DOCUMENT SECTION —
★ ★ ★ ★ ★

This particular “Q” (John de Lancie) is a conniving human-looking alien being who delights in testing the resolve and determination of the humans of the starship Enterprise-D and Captain Jean-Luc Picard (Patrick Stewart) is his favorite target. Not familiar with the human race, Q sets up situations of stress and decision and to see how humans perform, even to the point of taking a few human lives in the bargain.
(V TV Series, 1984-85)
Sirians are human-looking aliens that hail from the planet Sirius IV. They appear all at once hovering over all of Earth’s major cities in an armada of enormous spacecraft. In the initial contact with Earth’s representatives, the Sirian aliens assure us Earthlings that they are just Visitors here to share their advanced technology in exchange for minerals they need for their planet.
The first deception the aliens pull on humans is their appearance. On the outside they look as human as you or I. But underneath the humanoid facade is a scaly face and body of two-legged reptiles with forked tongues. The reality of their visit is that they need to use humans as a food source to take back to their planets’ reptilian inhabitants.
The Visitors’ master plan was uncovered by a crusading broadcast journalist, Mike Donovan (Marc Singer) and a brilliant scientist, Dr. Juliet Parrish (Faye Grant), who formed a unit of Freedom Fighters to battle the alien occupational forces. Diana, (Jane Badler) the ruthless leader of the aliens, reveled in the torture of her human captives.
The Freedom Fighters developed a red-powdered dust chemical that is safe to humans but deadly to the alien reptiles. The aliens are suffocated when the red dust bacteria penetrates their alien’s gill tissues. With this weapon, the Freedom Fighters slowly began to win back the Earth from the alien domination.
Meanwhile, before she realizes his true form or intentions, the human female known as Robin Maxwell (Blair Tefkin) has fallen in love with one of the Sirian aliens. Her interplanetary romance produces a hybrid child with strange powers…powers that the alien empire wants to exploit.
(3rd Rock from the Sun TV Series, 1996-2001)
These human-looking space aliens are known to us Earthlings as the Solomon family. They are here to observe our planet and have taken on a human form in order to blend in with the natives. They are lead by their High Commander Dick Solomon (John Lithgow) who is an oversexed alien that poses as a physics professor at the local college. Joining the alien High Commander on the mission are colleagues Tommy (Joseph Gordon-Levitt), an alien military officer and the eldest of the aliens who pretends to be the horny teenage son of Dick; Sally (Kristen Johnson), a tall blonde who has her eyes on the robust policeman named Office Don (Wayne Knight); and the bizarre squinty-eyed geek known as Harry (French Stewart). Apparently all these aliens think about is sex.
The Solomon family gathers facts about humans by interacting with them on a daily basis. Humans they have daily contact with include Dr. Mary Albright (Jane Curtain) who is Dick’s colleague at college and his romantic interest; Nina Campbell (Simbi Khali) Dick’s college assistant; Mrs. Dubcek (Elmarie Wendel), the owner of the home in which the Solomon’s lived; and August Loeffler (Shay Astar), Tommy’s pushy girlfriend. They then report their observations back to an unseen alien on their home world known as “The Big Giant Head.”

★ ★ ★ ★ ★

DATASET EXTRACT —
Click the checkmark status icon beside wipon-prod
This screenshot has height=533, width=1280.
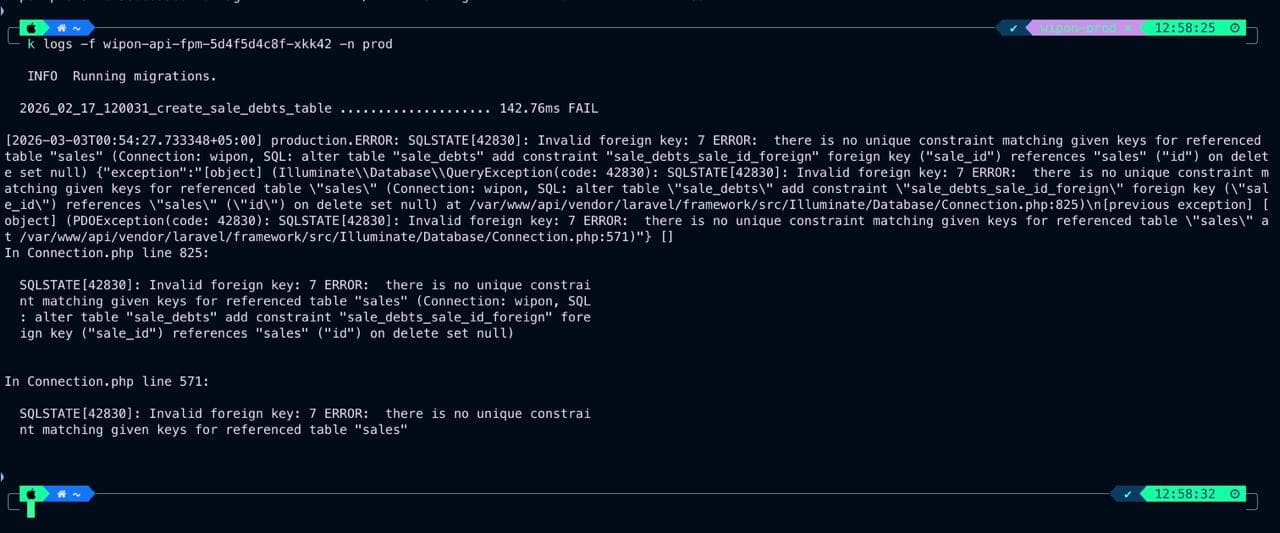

★ ★ ★ ★ ★

TASK REQUIREMENTS —
1: In the piece on TV aliens, which planet do the Sirians come from?
2: Continue the piece on TV aliens from where it stops.

ANSWERS GIVEN —
1: Sirius IV

2:
(Starman The Movie, 1984; Starman TV Series, 1986-87)
In 1984, Starman (Jeff Bridges) crashed his alien spaceship on Earth. His energy form discovers the Wisconsin home of a recently widowed woman (Karen Allen) and uses his alien powers to clone the human’s deceased spouse from a piece of hair he found in a scrapbook. The widowed woman is shocked to see her dead husband suddenly walking about and soon discovers the alien’s true identity. Despite this, she helps him to get to a rescue spacecraft in the Arizona desert. Along the way the alien and human have a romantic interlude that leaves the barren widowed woman pregnant with a half alien child.
In 1986, Starman (Robert Hayes) returns to Earth when he hears a call for help from his half-human/half-alien teenage son, Scott Hayden (C. S. Barnes) who is now an orphan. Scott was saved from a deadly car crash that killed his foster parents by a mysterious alien-like blue energy force that originated from a golf ball-sized silver sphere that Starman had given to Scott’s mother Jenny (Erin Gray) on his first visit to Earth.
To blend into the Earth’s society once again Starman assumes human form. This time he duplicates the human form of photo-journalist, Paul Edward Forrester whose was killed in a helicopter crash while on assignment photographing volcanic eruptions near Seattle, Washington. Starman clones the body from drops of blood left in the snow at the wreckage site.
When Scott and Starman meet they begin to search for Jenny. Scott and his “Starman” father find Jenny living in Seguaro, New Mexico under the assumed name of Karen Isley. She had become an emotional loner after giving her son up for adoption. To support herself financially, Jenny had earned money by painting Starscapes which contained the configuration of Starman’s galaxy.
“Dr. Who” TV Series, 1963-1989
“Dr. Who” on BBC
A Brief History of Time (Travel)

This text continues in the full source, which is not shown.